Question from: ZIG
"Single PDU, multi-database searching" refers to a single Search request that lists multiple databases.
An origin or target may choose not to support single PDU, multi-database searching. An origin may simply choose not to send Search PDUs that list more than a single database. A target, upon receipt of a single-PDU, multi-database search request may simply fail the search (bib-1 diagnostic 111: "Too many databases specified" ; with an addinfo "maximum value" 1 supplied).
Furthermore, a target who chooses to support single PDU, multi-database search, may limit such support to any specific combinations it chooses. For example suppose a target provides 100 databases, named "1", "2", ... , "100". It may declare that each database may be searched singly, and databases "1" and "2" may be searched together. (It may declare this via Explain, or, more dynamically, when it receives a search with an unsupported combination of databases, it may fail the search with bib-1 diagnostic 23: "Specified combination of databases not supported".)
Some targets finesse the issue by defining virtual databases corresponding to supported combinations rather than support single-PDU, multi-database searching. This is a valid approach, but not always practical.

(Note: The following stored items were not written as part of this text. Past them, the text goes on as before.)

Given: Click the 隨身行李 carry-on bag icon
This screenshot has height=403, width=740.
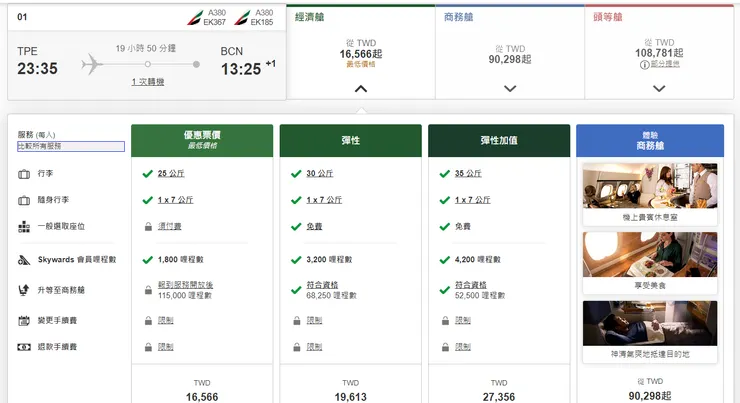Looking at the screenshot, I should [x=23, y=200].
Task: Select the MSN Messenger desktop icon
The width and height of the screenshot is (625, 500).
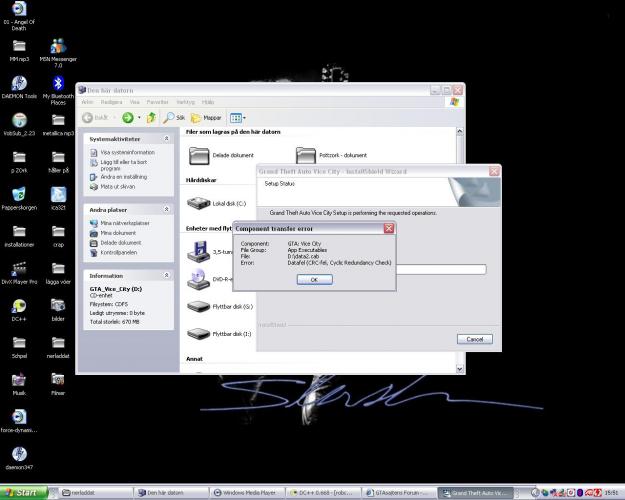Action: [58, 51]
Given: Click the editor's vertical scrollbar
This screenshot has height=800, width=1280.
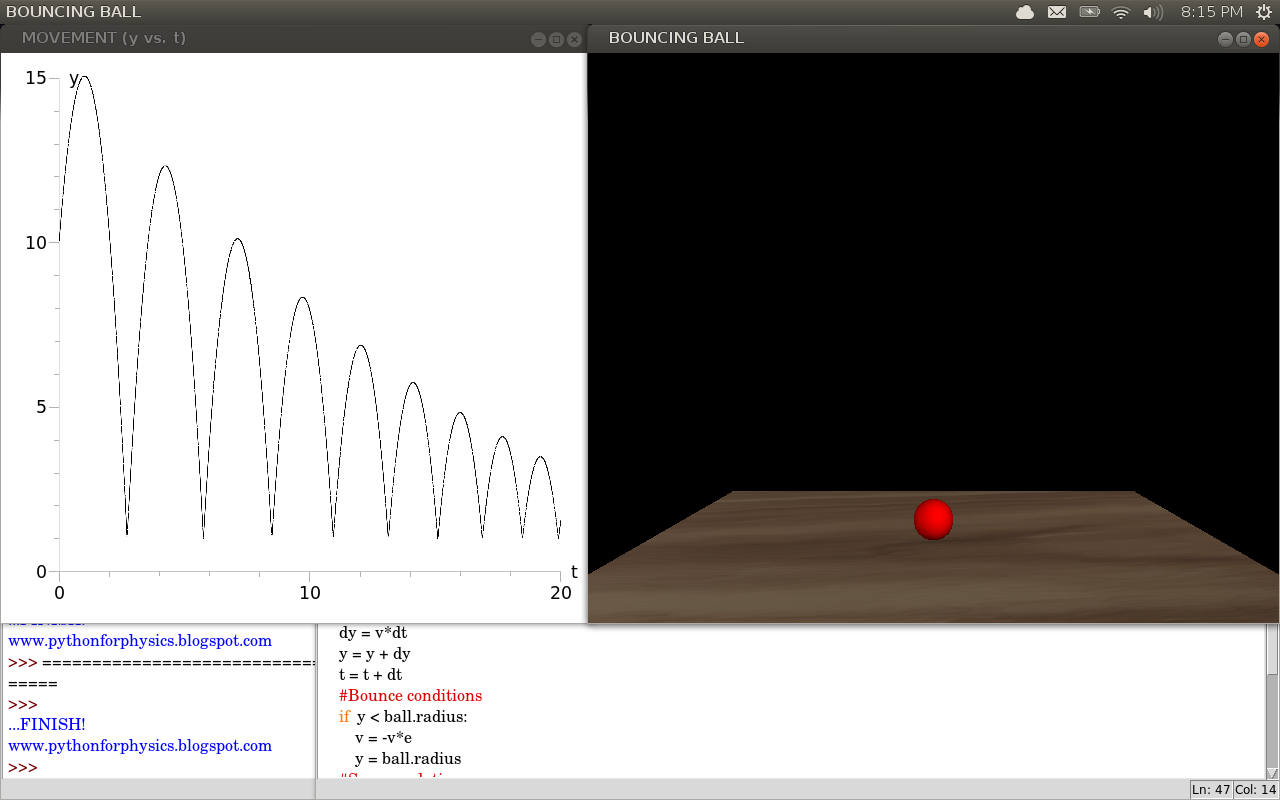Looking at the screenshot, I should [x=1273, y=700].
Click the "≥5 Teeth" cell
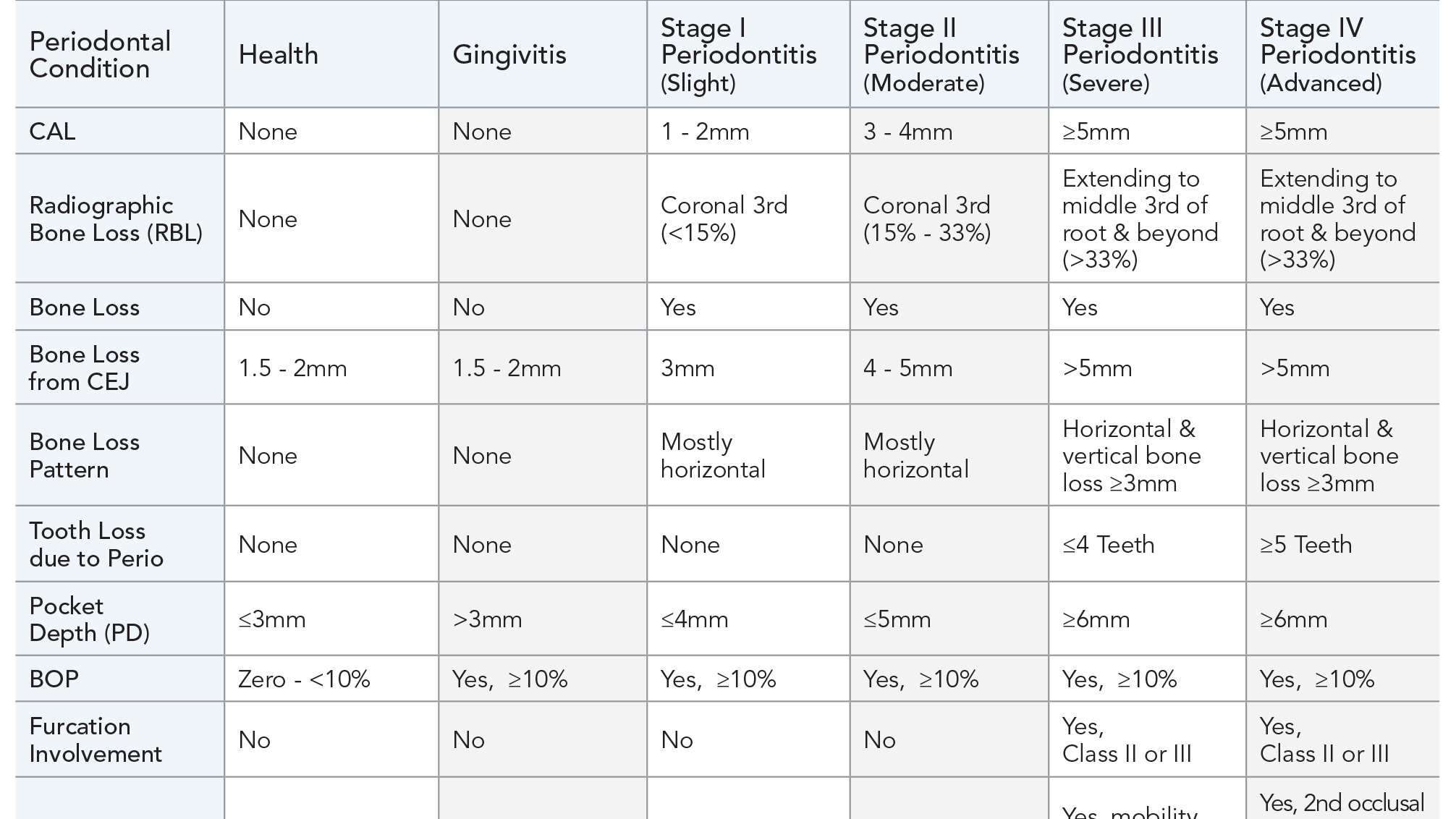This screenshot has width=1456, height=819. [1305, 544]
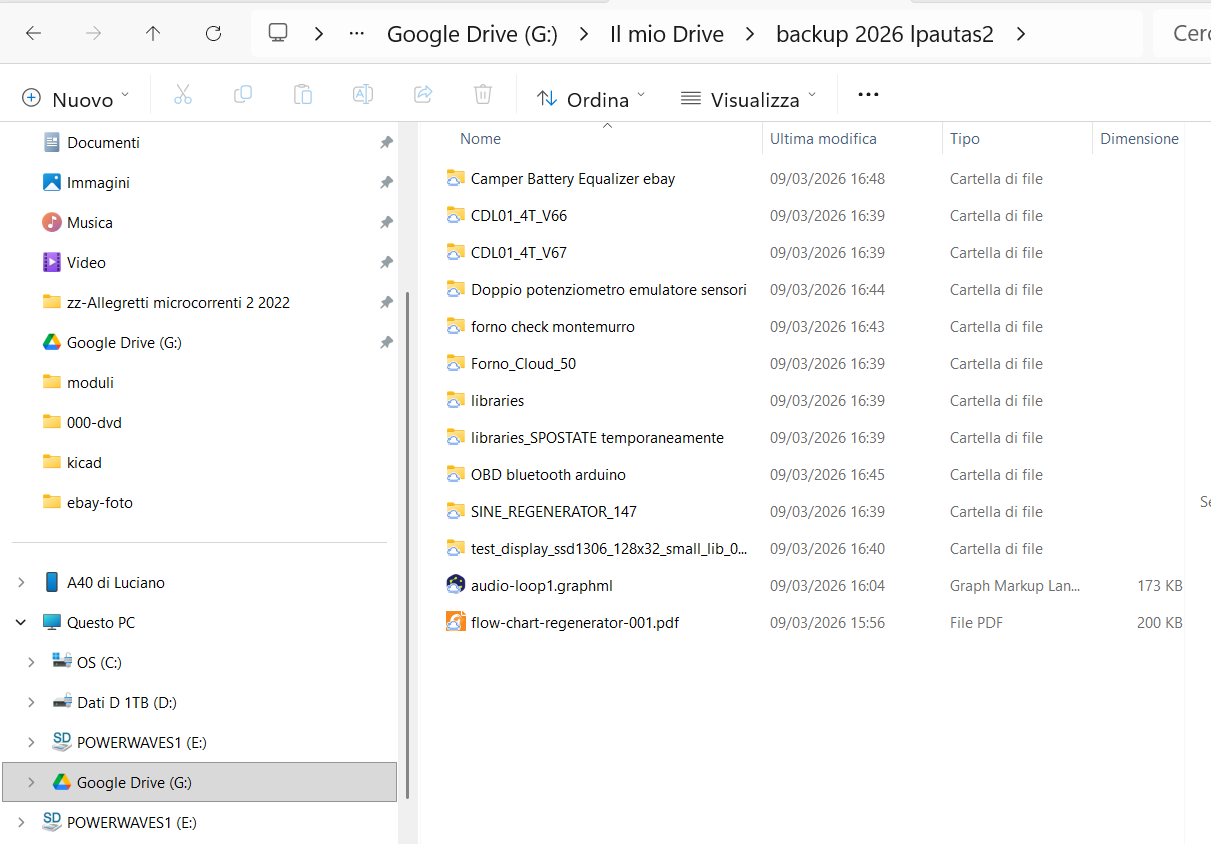Click the Share icon in toolbar
Image resolution: width=1211 pixels, height=844 pixels.
(422, 95)
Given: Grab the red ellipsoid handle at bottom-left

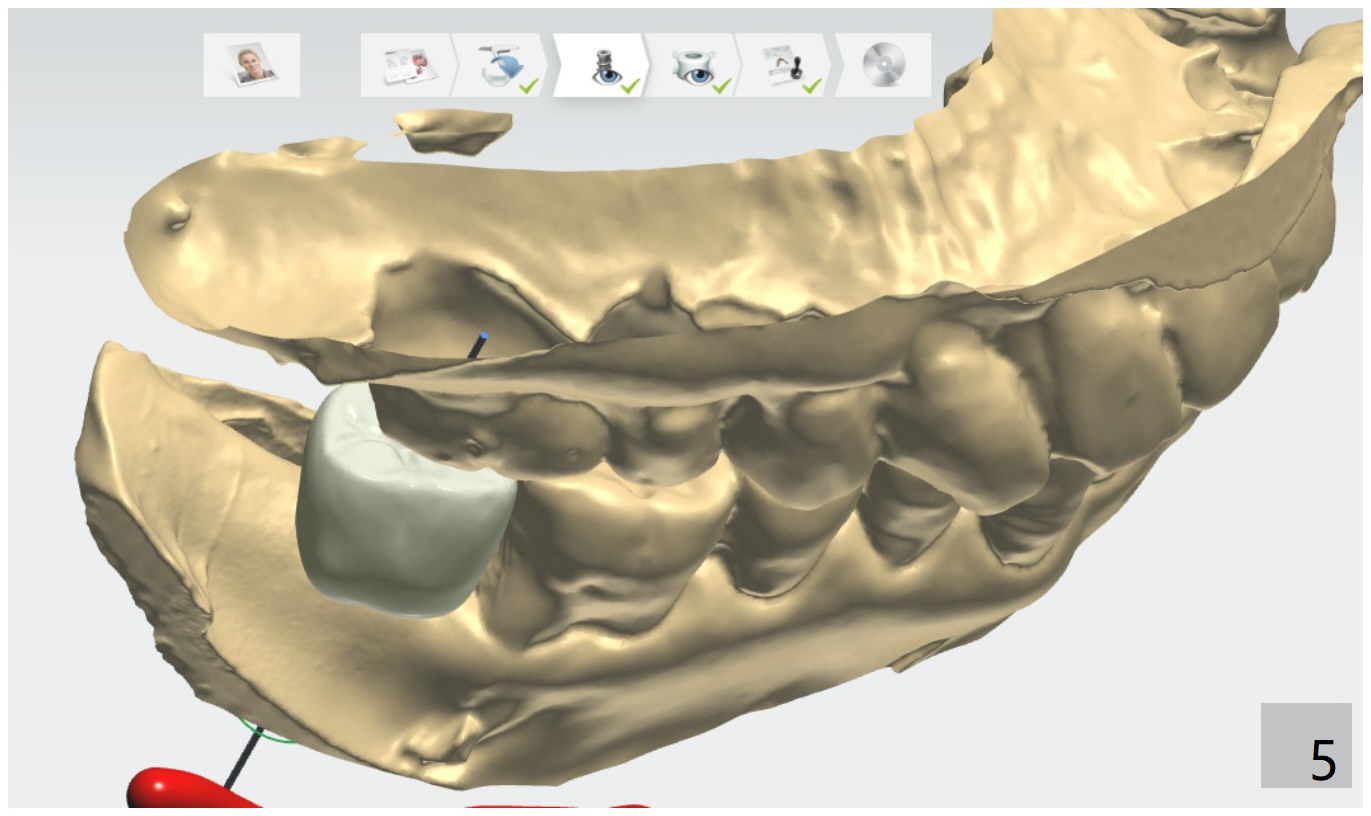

If you have, say, 3 real databases (A, B, and C); then if you allow all possible combinations, you expose 7 virtual databases (A, B, C, AB, AC, BC, and ABC). But if you have as few as, say, 15 databases and you want to allow all possible combinations you would have over 32,000 virtual databases. In this case it may be simpler to allow access to 15 databases and support single-PDU, multiple-database searching, than to support 32,000 (virtual) databases.